Reputation: 127
Is it possible to include a "conditional import" in a package's DESCRIPTION file?
For example, I am developing a package which schedules system tasks. On Windows this is achieved with Task Scheduler and the taskscheduleR
package, on unix with the cronR
package. So intuitively it would be useful to do something like the following:
DESCRIPTION
Package: pkgname
Version: 0.0.1
[more fields]
Imports:
dplyr,
if (.Platform$OS.type == "windows") "taskscheduleR" else "cronR",
tidyr
I suppose it would be possible to write an .onAttach()
or similar which checks the system type and installs the relevant package if not already present, but that doesn't seem like a particularly nice solution - firstly, it relies on the user attaching the package while connected to the web before they can use it, and secondly it breaks the formal dependency chain.

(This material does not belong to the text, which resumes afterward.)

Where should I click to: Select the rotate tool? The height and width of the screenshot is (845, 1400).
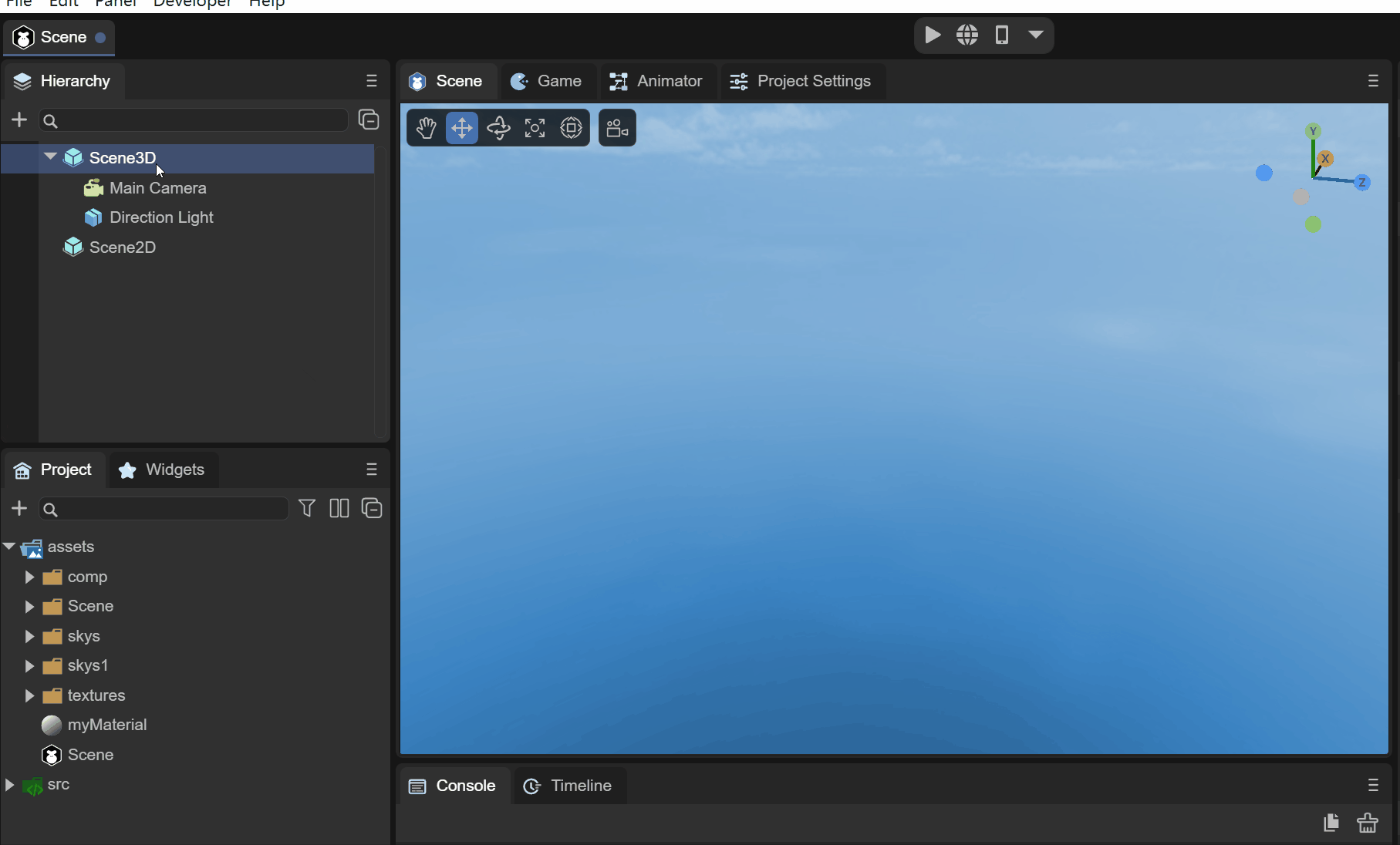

My current approach is to include both packages in Suggests
, with the responsibility then on the user to install the correct package for their system.
Upvotes: 3
Views: 440
Reputation: 132706
I think this might be possible with a configure
shell script as described in Writing R Extensions. But I don't have experience doing that. You can also do platform-dependent stuff in your NAMESPACE files (that won't help here, but see the source of base package parallel for an example).
You could help your users by using that "The R and man subdirectories may contain OS-specific subdirectories named unix or windows." This allows you to have OS-specific code, which could then do the usual check for package availability.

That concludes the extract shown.